Vapor Pressure Calculator (Raoult's Law)
Calculate vapor pressures in ideal liquid mixtures using Raoult's Law.
Find total and partial pressures, vapor composition, and when ideal behavior applies.
Raoult’s Law describes the vapor pressure of ideal solutions — mixtures where components have similar intermolecular forces.
Partial pressure of component A:
P_A = x_A × P°_A
Total vapor pressure:
P_total = x_A × P°_A + x_B × P°_B
Where:
- x_A, x_B = mole fractions in the liquid phase (x_A + x_B = 1)
- P°_A, P°_B = vapor pressures of pure components
Vapor composition (mole fraction in vapor):
y_A = P_A / P_total = x_A × P°_A / P_total
Positive and negative deviations from Raoult’s Law:
- Ideal (Raoult’s Law): A-B interactions ≈ A-A and B-B interactions (e.g., benzene-toluene)

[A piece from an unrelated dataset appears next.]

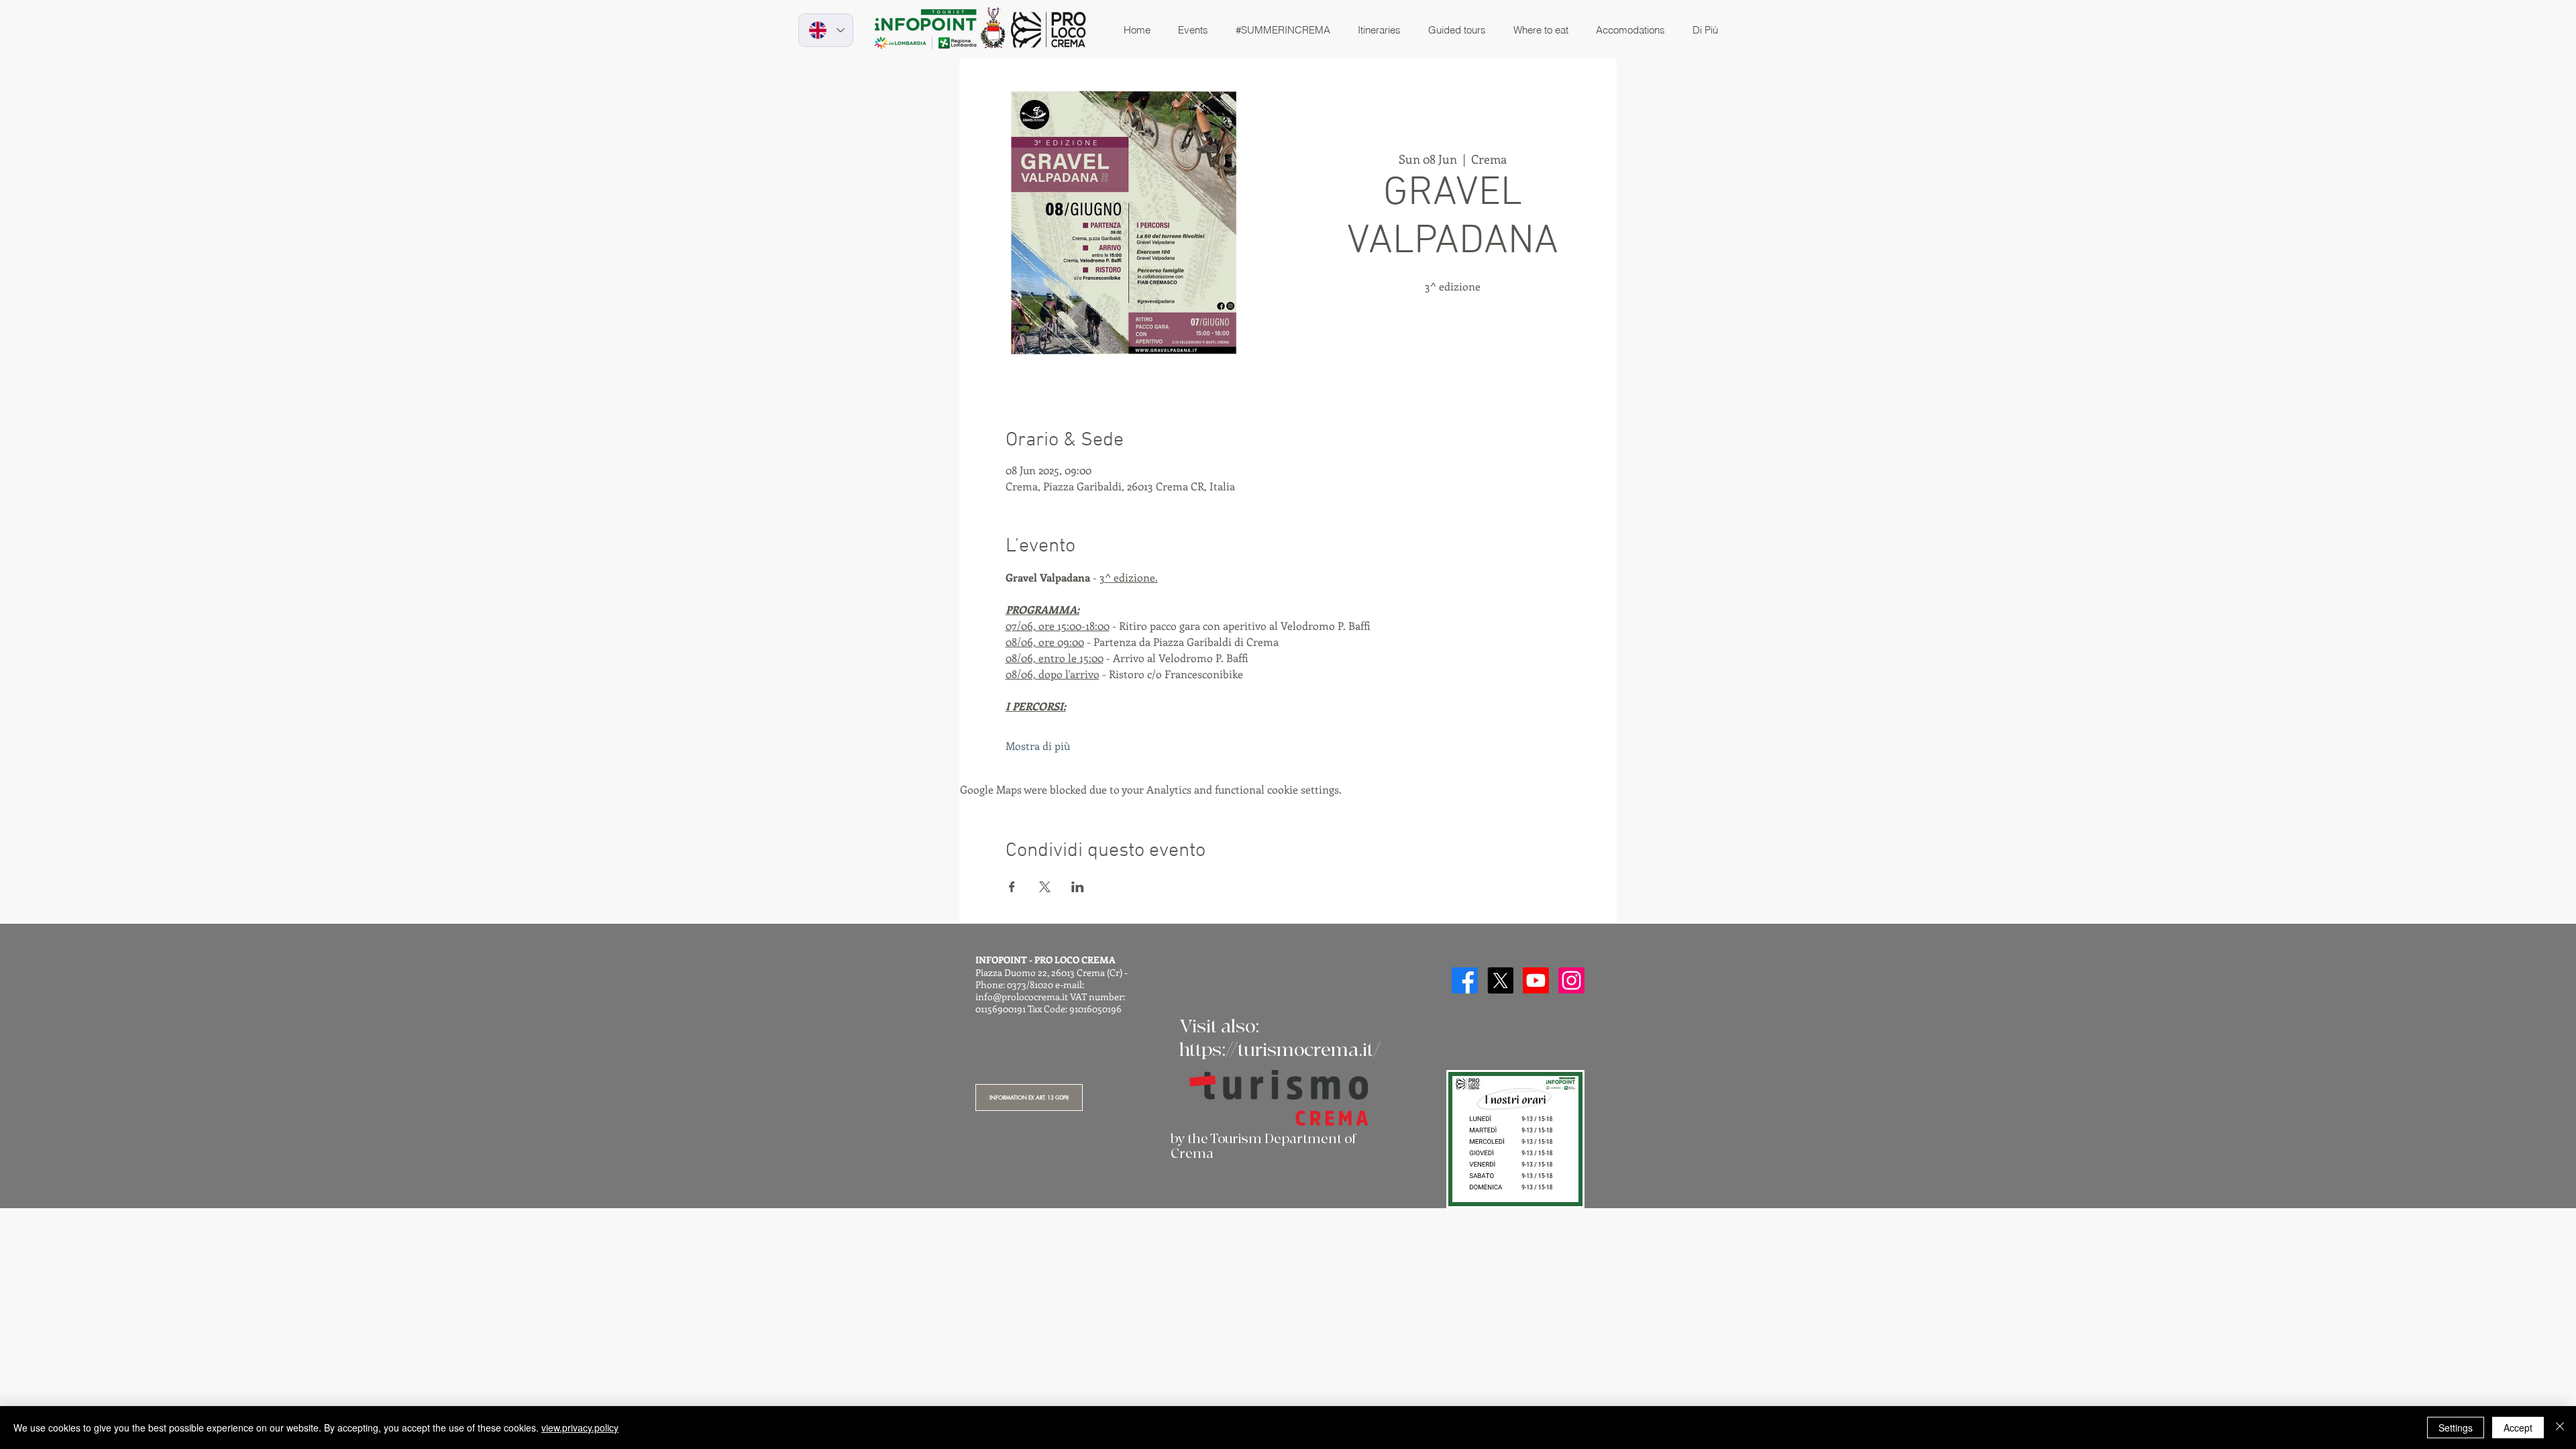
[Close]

- Positive deviation: A-B interactions weaker than pure components (e.g., ethanol-water, acetone-hexane) → P_total > Raoult’s Law
- Negative deviation: A-B interactions stronger (e.g., acetone-chloroform, HCl-water) → P_total < Raoult’s Law
Benzene-toluene system at 80°C (approximately ideal):
- P°_benzene ≈ 760 mmHg (normal boiling point!)
- P°_toluene ≈ 290 mmHg
Applications:
- Fractional distillation (separating components by boiling point)
- Understanding azeotropes (constant-boiling mixtures that cannot be separated by simple distillation)
- Colligative properties (related: vapor pressure lowering by non-volatile solutes)
Colligative properties connection: When a non-volatile solute dissolves, x_solvent decreases → vapor pressure decreases. ΔP = x_solute × P°_solvent (Raoult’s Law for non-volatile solute — see vapor pressure lowering calculator).